I think middle school boys would love this book. It's presented in a very humorous way, it's a quick read and there are lots of illustrations (my copy was in black and white, but the final book will be full color, which will really make the illustrations stand out). But some of the moves could possibly do harm-maybe Im just a cranky old person and am seeing things from an adult perspective instead of a tweens. There are some cautions given about some of potentially dangerous moves, but the whole tone of the book is pretty light, I'm not sure how serious those would be taken by some readers. I think most readers would get a kick out of Bro-Jitsu and most likely have already tried many of the moves that are listed.

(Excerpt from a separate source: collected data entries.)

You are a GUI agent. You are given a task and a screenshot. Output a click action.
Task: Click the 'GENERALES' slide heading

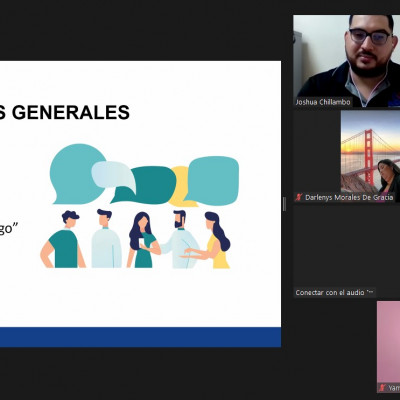click(71, 112)
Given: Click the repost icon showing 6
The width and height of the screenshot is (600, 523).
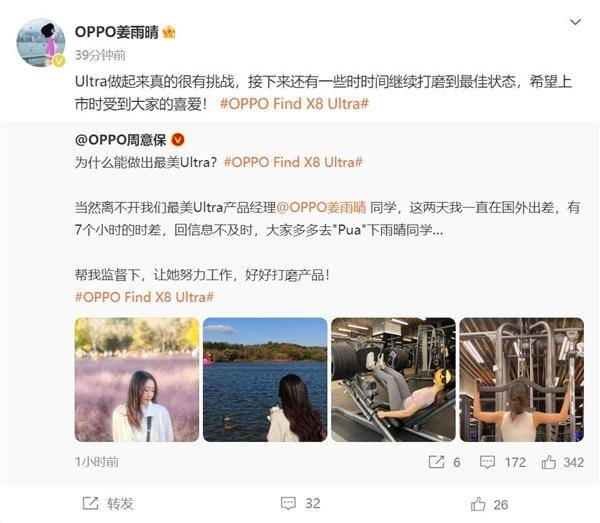Looking at the screenshot, I should [436, 462].
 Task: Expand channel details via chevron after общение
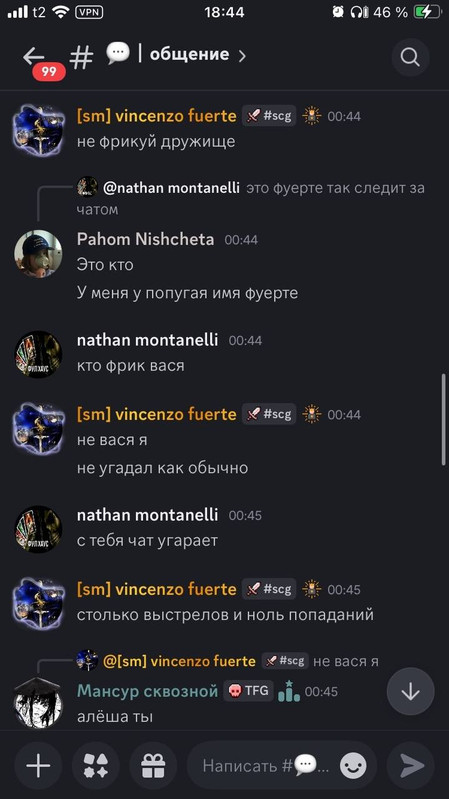coord(242,56)
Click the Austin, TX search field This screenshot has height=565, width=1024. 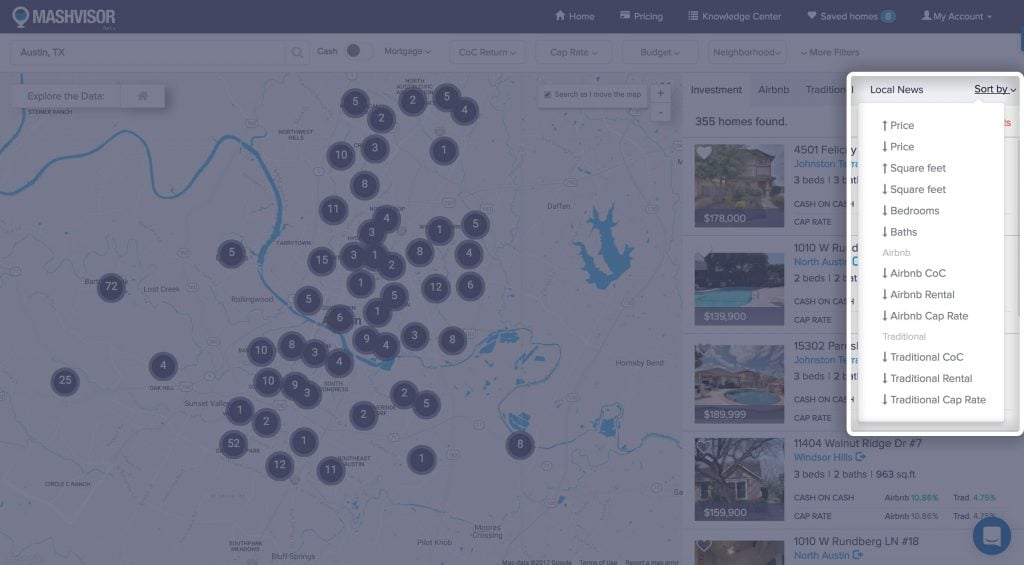tap(147, 52)
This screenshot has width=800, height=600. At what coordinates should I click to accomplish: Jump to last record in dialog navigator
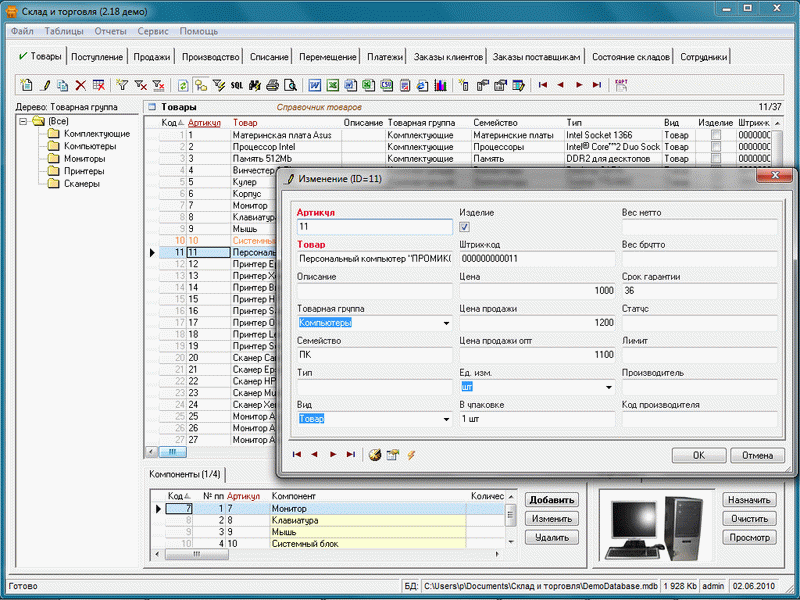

It's a book that I don't know who the target audience really is though. I think it has high tween appeal, but I could also see college students laughing over it remembering their own sibing fights. It strikes me as a gift book-you know the ones that have a niche market that sit on the front table of the bookstore around the holidays. I would give this to a reader who wouldn't take it too seriously but would also find the humor in the subject and enjoy a good laugh (and maybe a new way to annoy a sibling).